Word and element location entries:

______

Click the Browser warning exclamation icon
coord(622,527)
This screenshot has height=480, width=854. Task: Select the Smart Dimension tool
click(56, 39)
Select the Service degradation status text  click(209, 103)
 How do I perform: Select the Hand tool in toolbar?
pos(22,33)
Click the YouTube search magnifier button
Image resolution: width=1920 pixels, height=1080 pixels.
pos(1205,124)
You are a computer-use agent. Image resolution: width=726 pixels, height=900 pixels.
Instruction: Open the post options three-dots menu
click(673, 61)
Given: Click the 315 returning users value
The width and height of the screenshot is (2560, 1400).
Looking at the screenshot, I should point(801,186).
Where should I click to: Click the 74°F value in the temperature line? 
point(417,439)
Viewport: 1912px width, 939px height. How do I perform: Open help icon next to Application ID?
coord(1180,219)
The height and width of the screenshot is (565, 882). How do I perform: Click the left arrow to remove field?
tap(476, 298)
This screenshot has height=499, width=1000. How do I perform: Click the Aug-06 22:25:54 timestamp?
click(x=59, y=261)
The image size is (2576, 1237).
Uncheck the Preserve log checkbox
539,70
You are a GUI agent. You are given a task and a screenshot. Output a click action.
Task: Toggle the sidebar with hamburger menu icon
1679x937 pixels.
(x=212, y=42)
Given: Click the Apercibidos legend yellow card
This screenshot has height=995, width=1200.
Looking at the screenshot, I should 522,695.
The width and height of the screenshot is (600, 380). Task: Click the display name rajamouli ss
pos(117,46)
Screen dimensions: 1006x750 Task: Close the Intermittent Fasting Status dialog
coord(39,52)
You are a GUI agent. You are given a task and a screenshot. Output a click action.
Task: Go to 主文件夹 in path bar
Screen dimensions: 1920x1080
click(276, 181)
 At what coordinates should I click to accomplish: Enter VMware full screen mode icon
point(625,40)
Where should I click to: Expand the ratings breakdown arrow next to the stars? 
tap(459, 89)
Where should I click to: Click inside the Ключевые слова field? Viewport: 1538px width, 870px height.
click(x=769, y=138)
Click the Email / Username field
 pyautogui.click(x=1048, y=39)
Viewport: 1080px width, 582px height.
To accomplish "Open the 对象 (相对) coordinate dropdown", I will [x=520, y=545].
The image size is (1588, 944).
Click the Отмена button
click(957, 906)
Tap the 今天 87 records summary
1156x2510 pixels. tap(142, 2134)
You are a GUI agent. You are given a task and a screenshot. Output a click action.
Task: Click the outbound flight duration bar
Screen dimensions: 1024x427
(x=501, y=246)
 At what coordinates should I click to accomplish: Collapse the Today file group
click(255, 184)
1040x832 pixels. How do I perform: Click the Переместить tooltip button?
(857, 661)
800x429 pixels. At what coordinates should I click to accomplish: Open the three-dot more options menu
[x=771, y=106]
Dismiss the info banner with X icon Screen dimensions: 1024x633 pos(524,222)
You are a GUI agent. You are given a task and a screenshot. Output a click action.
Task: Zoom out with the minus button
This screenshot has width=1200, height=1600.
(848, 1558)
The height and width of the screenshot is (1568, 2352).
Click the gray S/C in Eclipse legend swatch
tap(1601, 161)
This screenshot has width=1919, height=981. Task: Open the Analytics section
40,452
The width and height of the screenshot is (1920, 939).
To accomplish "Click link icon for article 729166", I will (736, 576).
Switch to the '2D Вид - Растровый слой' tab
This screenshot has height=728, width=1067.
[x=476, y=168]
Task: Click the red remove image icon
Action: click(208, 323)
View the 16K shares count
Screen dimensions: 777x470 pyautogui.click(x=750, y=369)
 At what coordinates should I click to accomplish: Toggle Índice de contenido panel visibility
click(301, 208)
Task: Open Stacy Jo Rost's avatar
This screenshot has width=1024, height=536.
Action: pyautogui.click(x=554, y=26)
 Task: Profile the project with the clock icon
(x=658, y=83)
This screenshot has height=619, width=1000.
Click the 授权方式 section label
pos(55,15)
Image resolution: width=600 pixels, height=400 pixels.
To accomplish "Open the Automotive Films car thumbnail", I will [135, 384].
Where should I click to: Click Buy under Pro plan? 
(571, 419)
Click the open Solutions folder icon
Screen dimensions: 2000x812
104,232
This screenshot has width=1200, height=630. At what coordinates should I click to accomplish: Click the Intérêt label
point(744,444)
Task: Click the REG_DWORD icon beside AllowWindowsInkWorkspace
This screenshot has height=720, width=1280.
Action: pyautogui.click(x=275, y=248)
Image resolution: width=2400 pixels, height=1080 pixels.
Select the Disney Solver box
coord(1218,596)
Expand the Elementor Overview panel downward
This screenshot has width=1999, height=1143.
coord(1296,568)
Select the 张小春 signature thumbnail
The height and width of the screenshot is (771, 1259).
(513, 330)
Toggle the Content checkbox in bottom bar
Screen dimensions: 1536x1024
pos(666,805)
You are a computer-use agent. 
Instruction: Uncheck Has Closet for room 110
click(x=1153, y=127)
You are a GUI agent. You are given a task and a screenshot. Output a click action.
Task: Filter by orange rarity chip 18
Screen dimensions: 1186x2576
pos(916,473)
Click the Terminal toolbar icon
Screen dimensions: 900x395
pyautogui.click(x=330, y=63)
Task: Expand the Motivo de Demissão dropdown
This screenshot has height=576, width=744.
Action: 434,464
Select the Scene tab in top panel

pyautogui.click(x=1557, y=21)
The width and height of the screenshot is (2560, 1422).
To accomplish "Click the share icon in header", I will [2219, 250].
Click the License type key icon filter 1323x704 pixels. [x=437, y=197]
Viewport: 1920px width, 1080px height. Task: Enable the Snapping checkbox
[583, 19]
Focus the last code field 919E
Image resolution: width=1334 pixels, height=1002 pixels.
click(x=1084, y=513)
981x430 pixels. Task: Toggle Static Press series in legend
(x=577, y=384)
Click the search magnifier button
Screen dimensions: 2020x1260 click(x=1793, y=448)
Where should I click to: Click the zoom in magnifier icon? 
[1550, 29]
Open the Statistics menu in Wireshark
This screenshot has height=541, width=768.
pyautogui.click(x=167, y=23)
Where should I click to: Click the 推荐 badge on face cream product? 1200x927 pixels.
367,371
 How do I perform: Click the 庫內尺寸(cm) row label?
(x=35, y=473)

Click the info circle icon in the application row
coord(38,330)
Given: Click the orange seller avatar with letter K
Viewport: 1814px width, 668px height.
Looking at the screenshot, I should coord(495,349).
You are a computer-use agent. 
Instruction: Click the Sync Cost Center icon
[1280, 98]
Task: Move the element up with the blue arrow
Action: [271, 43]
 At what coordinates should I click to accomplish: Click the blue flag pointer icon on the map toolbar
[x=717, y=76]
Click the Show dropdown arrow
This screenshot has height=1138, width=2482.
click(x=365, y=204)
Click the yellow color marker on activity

______

## TASK DETAILS
Output these lines as a JSON list of strings, one string per line, leaving out blank lines. Include every entry above.

## PROBLEM SOLUTION
[
  "Click the Browser warning exclamation icon",
  "coord(622,527)",
  "This screenshot has height=480, width=854. Task: Select the Smart Dimension tool",
  "click(56, 39)",
  "Select the Service degradation status text  click(209, 103)",
  " How do I perform: Select the Hand tool in toolbar?",
  "pos(22,33)",
  "Click the YouTube search magnifier button",
  "Image resolution: width=1920 pixels, height=1080 pixels.",
  "pos(1205,124)",
  "You are a computer-use agent. Image resolution: width=726 pixels, height=900 pixels.",
  "Instruction: Open the post options three-dots menu",
  "click(673, 61)",
  "Given: Click the 315 returning users value",
  "The width and height of the screenshot is (2560, 1400).",
  "Looking at the screenshot, I should point(801,186).",
  "Where should I click to: Click the 74°F value in the temperature line? ",
  "point(417,439)",
  "Viewport: 1912px width, 939px height. How do I perform: Open help icon next to Application ID?",
  "coord(1180,219)",
  "The height and width of the screenshot is (565, 882). How do I perform: Click the left arrow to remove field?",
  "tap(476, 298)",
  "This screenshot has height=499, width=1000. How do I perform: Click the Aug-06 22:25:54 timestamp?",
  "click(x=59, y=261)",
  "The image size is (2576, 1237).",
  "Uncheck the Preserve log checkbox",
  "539,70",
  "You are a GUI agent. You are given a task and a screenshot. Output a click action.",
  "Task: Toggle the sidebar with hamburger menu icon",
  "1679x937 pixels.",
  "(x=212, y=42)",
  "Given: Click the Apercibidos legend yellow card",
  "This screenshot has height=995, width=1200.",
  "Looking at the screenshot, I should 522,695.",
  "The width and height of the screenshot is (600, 380). Task: Click the display name rajamouli ss",
  "pos(117,46)",
  "Screen dimensions: 1006x750 Task: Close the Intermittent Fasting Status dialog",
  "coord(39,52)",
  "You are a GUI agent. You are given a task and a screenshot. Output a click action.",
  "Task: Go to 主文件夹 in path bar",
  "Screen dimensions: 1920x1080",
  "click(276, 181)",
  " At what coordinates should I click to accomplish: Enter VMware full screen mode icon",
  "point(625,40)",
  "Where should I click to: Expand the ratings breakdown arrow next to the stars? ",
  "tap(459, 89)",
  "Where should I click to: Click inside the Ключевые слова field? Viewport: 1538px width, 870px height.",
  "click(x=769, y=138)",
  "Click the Email / Username field",
  " pyautogui.click(x=1048, y=39)",
  "Viewport: 1080px width, 582px height.",
  "To accomplish \"Open the 对象 (相对) coordinate dropdown\", I will [x=520, y=545].",
  "The image size is (1588, 944).",
  "Click the Отмена button",
  "click(957, 906)",
  "Tap the 今天 87 records summary",
  "1156x2510 pixels. tap(142, 2134)",
  "You are a GUI agent. You are given a task and a screenshot. Output a click action.",
  "Task: Click the outbound flight duration bar",
  "Screen dimensions: 1024x427",
  "(x=501, y=246)",
  " At what coordinates should I click to accomplish: Collapse the Today file group",
  "click(255, 184)",
  "1040x832 pixels. How do I perform: Click the Переместить tooltip button?",
  "(857, 661)",
  "800x429 pixels. At what coordinates should I click to accomplish: Open the three-dot more options menu",
  "[x=771, y=106]",
  "Dismiss the info banner with X icon Screen dimensions: 1024x633 pos(524,222)",
  "You are a GUI agent. You are given a task and a screenshot. Output a click action.",
  "Task: Zoom out with the minus button",
  "This screenshot has width=1200, height=1600.",
  "(848, 1558)",
  "The height and width of the screenshot is (1568, 2352).",
  "Click the gray S/C in Eclipse legend swatch",
  "tap(1601, 161)",
  "This screenshot has width=1919, height=981. Task: Open the Analytics section",
  "40,452",
  "The width and height of the screenshot is (1920, 939).",
  "To accomplish \"Click link icon for article 729166\", I will (736, 576).",
  "Switch to the '2D Вид - Растровый слой' tab",
  "This screenshot has height=728, width=1067.",
  "[x=476, y=168]",
  "Task: Click the red remove image icon",
  "Action: click(208, 323)",
  "View the 16K shares count",
  "Screen dimensions: 777x470 pyautogui.click(x=750, y=369)",
  " At what coordinates should I click to accomplish: Toggle Índice de contenido panel visibility",
  "click(301, 208)",
  "Task: Open Stacy Jo Rost's avatar",
  "This screenshot has width=1024, height=536.",
  "Action: pyautogui.click(x=554, y=26)",
  " Task: Profile the project with the clock icon",
  "(x=658, y=83)",
  "This screenshot has height=619, width=1000.",
  "Click the 授权方式 section label",
  "pos(55,15)",
  "Image resolution: width=600 pixels, height=400 pixels.",
  "To accomplish \"Open the Automotive Films car thumbnail\", I will [135, 384].",
  "Where should I click to: Click Buy under Pro plan? ",
  "(571, 419)",
  "Click the open Solutions folder icon",
  "Screen dimensions: 2000x812",
  "104,232",
  "This screenshot has width=1200, height=630. At what coordinates should I click to accomplish: Click the Intérêt label",
  "point(744,444)",
  "Task: Click the REG_DWORD icon beside AllowWindowsInkWorkspace",
  "This screenshot has height=720, width=1280.",
  "Action: pyautogui.click(x=275, y=248)",
  "Image resolution: width=2400 pixels, height=1080 pixels.",
  "Select the Disney Solver box",
  "coord(1218,596)",
  "Expand the Elementor Overview panel downward",
  "This screenshot has width=1999, height=1143.",
  "coord(1296,568)",
  "Select the 张小春 signature thumbnail",
  "The height and width of the screenshot is (771, 1259).",
  "(513, 330)",
  "Toggle the Content checkbox in bottom bar",
  "Screen dimensions: 1536x1024",
  "pos(666,805)",
  "You are a computer-use agent. ",
  "Instruction: Uncheck Has Closet for room 110",
  "click(x=1153, y=127)",
  "You are a GUI agent. You are given a task and a screenshot. Output a click action.",
  "Task: Filter by orange rarity chip 18",
  "Screen dimensions: 1186x2576",
  "pos(916,473)",
  "Click the Terminal toolbar icon",
  "Screen dimensions: 900x395",
  "pyautogui.click(x=330, y=63)",
  "Task: Expand the Motivo de Demissão dropdown",
  "This screenshot has height=576, width=744.",
  "Action: 434,464",
  "Select the Scene tab in top panel",
  "pyautogui.click(x=1557, y=21)",
  "The width and height of the screenshot is (2560, 1422).",
  "To accomplish \"Click the share icon in header\", I will [2219, 250].",
  "Click the License type key icon filter 1323x704 pixels. [x=437, y=197]",
  "Viewport: 1920px width, 1080px height. Task: Enable the Snapping checkbox",
  "[583, 19]",
  "Focus the last code field 919E",
  "Image resolution: width=1334 pixels, height=1002 pixels.",
  "click(x=1084, y=513)",
  "981x430 pixels. Task: Toggle Static Press series in legend",
  "(x=577, y=384)",
  "Click the search magnifier button",
  "Screen dimensions: 2020x1260 click(x=1793, y=448)",
  "Where should I click to: Click the zoom in magnifier icon? ",
  "[1550, 29]",
  "Open the Statistics menu in Wireshark",
  "This screenshot has height=541, width=768.",
  "pyautogui.click(x=167, y=23)",
  "Where should I click to: Click the 推荐 badge on face cream product? 1200x927 pixels.",
  "367,371",
  " How do I perform: Click the 庫內尺寸(cm) row label?",
  "(x=35, y=473)",
  "Click the info circle icon in the application row",
  "coord(38,330)",
  "Given: Click the orange seller avatar with letter K",
  "Viewport: 1814px width, 668px height.",
  "Looking at the screenshot, I should coord(495,349).",
  "You are a computer-use agent. ",
  "Instruction: Click the Sync Cost Center icon",
  "[1280, 98]",
  "Task: Move the element up with the blue arrow",
  "Action: [271, 43]",
  " At what coordinates should I click to accomplish: Click the blue flag pointer icon on the map toolbar",
  "[x=717, y=76]",
  "Click the Show dropdown arrow",
  "This screenshot has height=1138, width=2482.",
  "click(x=365, y=204)",
  "Click the yellow color marker on activity"
]